- _Task_
In the reply, give back exactly the lines from the one with "You are a computer-use agent." through the last line of the records, without pictures.

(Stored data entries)

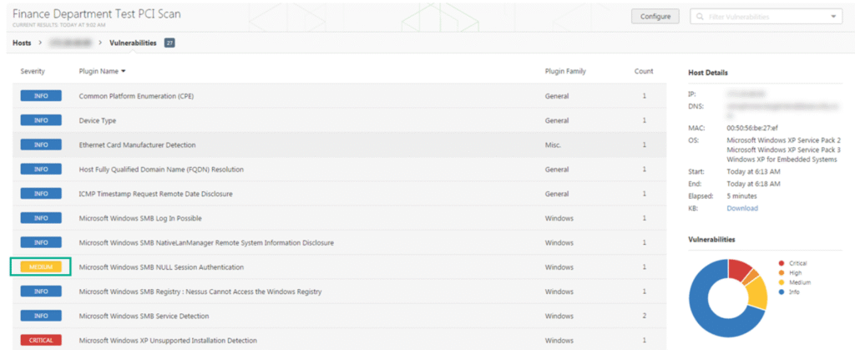Sort by Plugin Name column arrow
Image resolution: width=855 pixels, height=350 pixels.
124,72
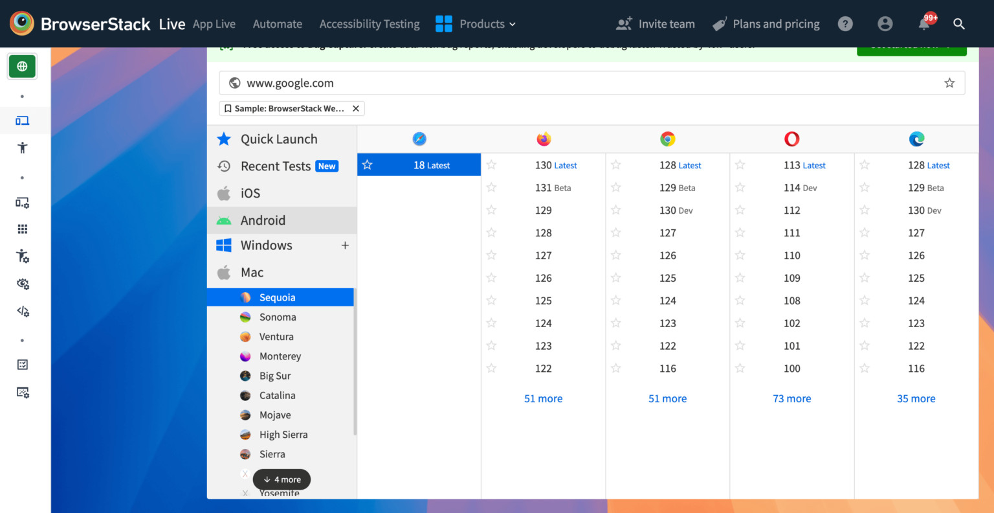994x513 pixels.
Task: Click the 73 more Opera versions link
Action: [x=791, y=399]
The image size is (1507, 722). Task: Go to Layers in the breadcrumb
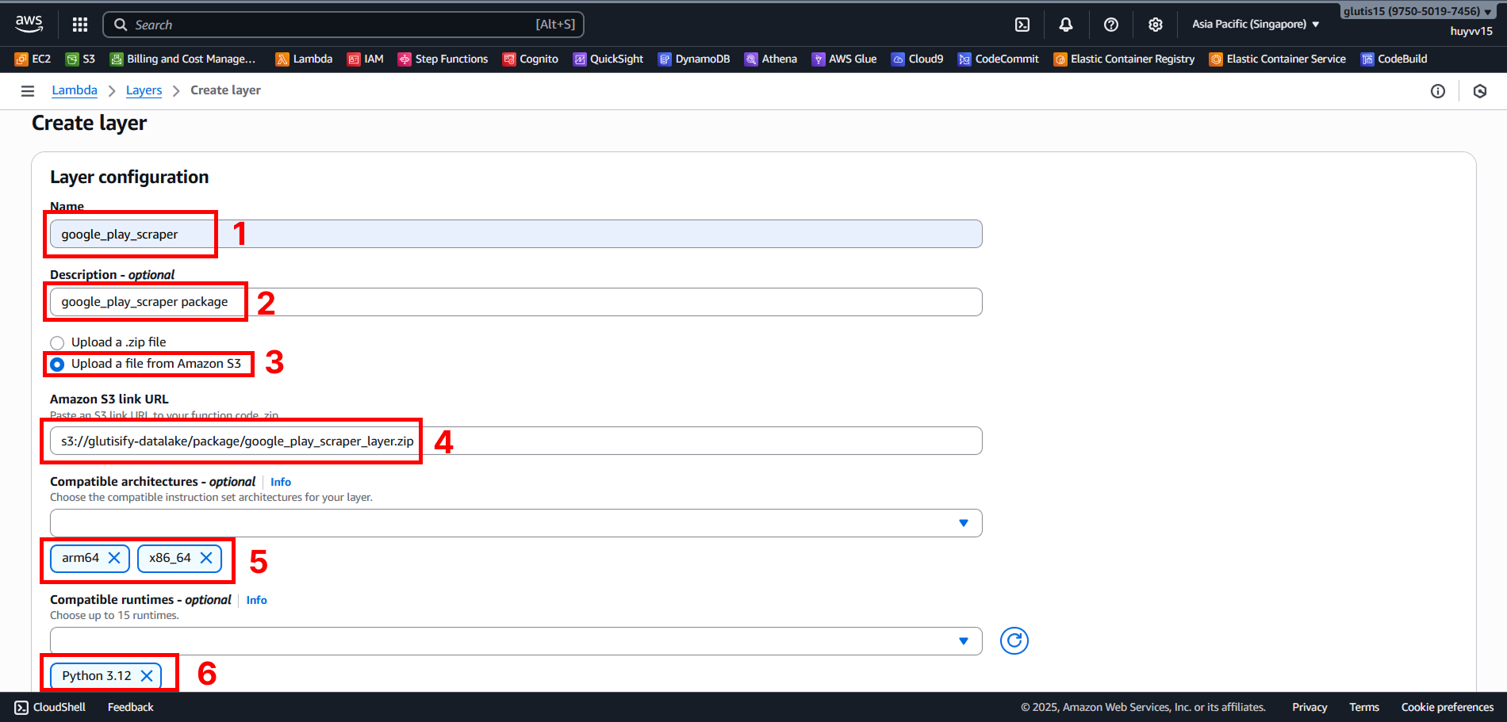[144, 90]
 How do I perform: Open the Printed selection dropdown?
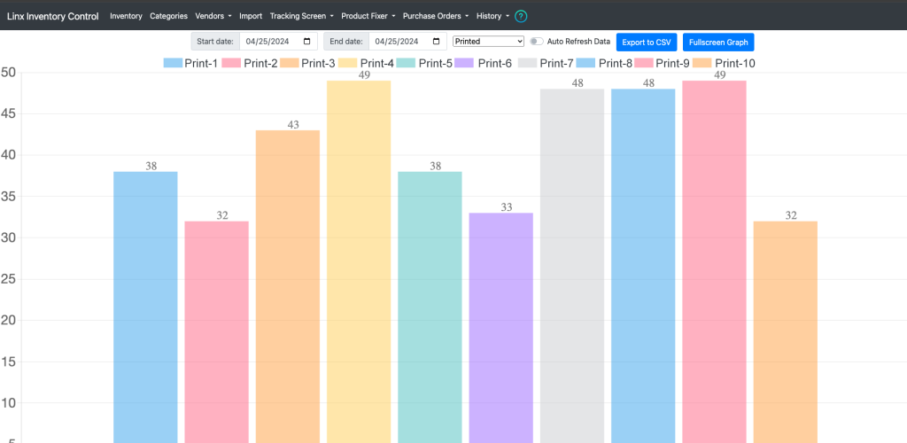coord(488,42)
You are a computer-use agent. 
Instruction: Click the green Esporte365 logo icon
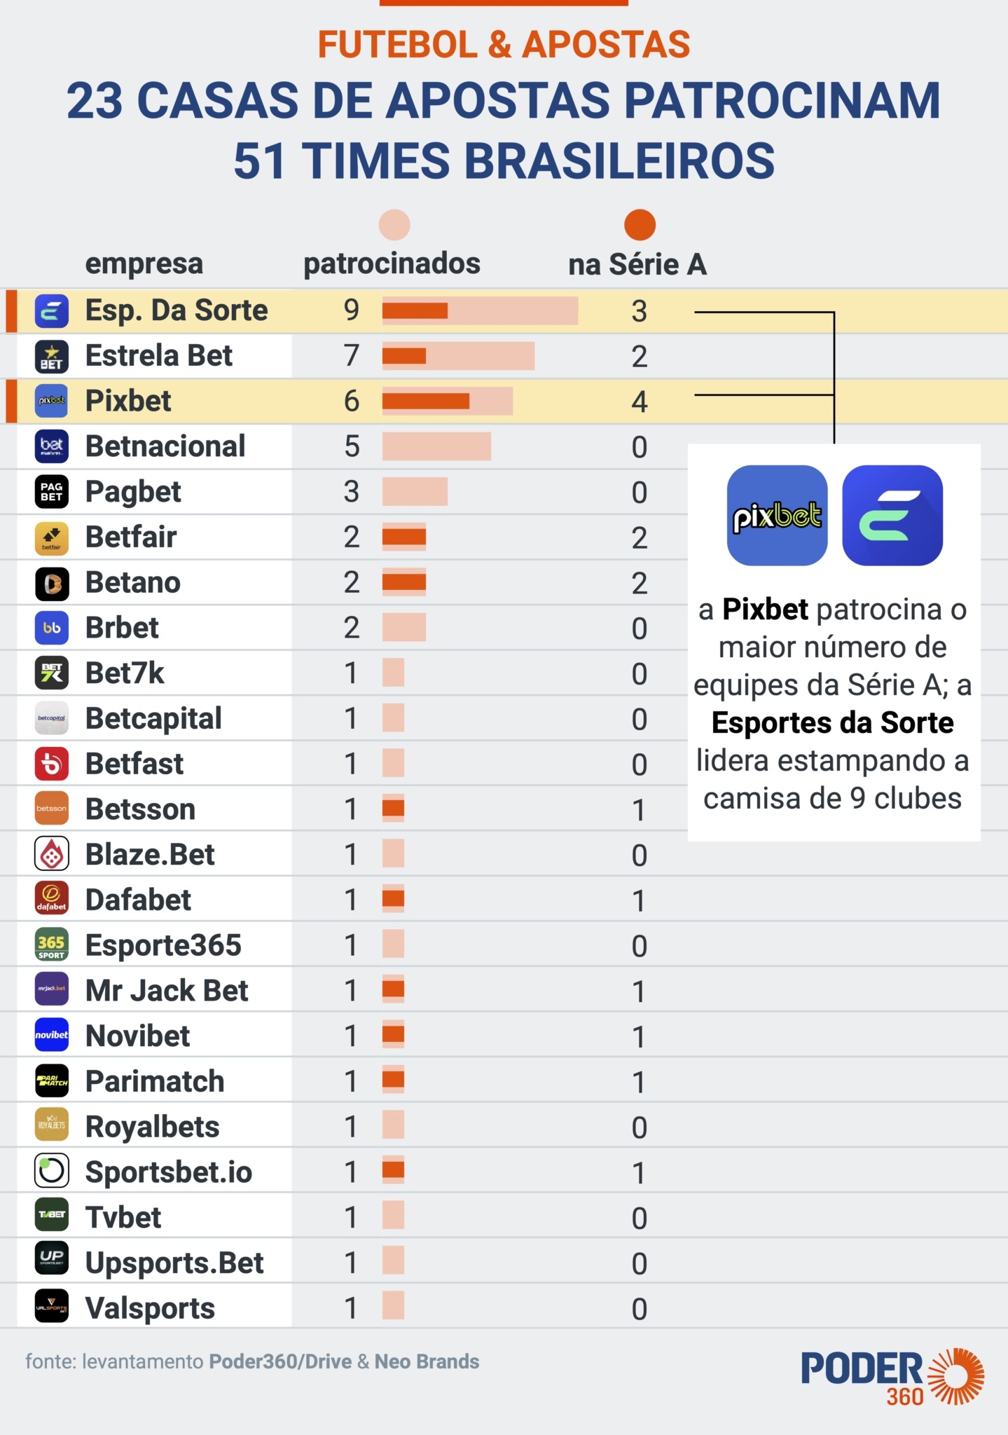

- _Exercise result_
You are a computer-use agent. 
Instruction: Click the green Esporte365 logo icon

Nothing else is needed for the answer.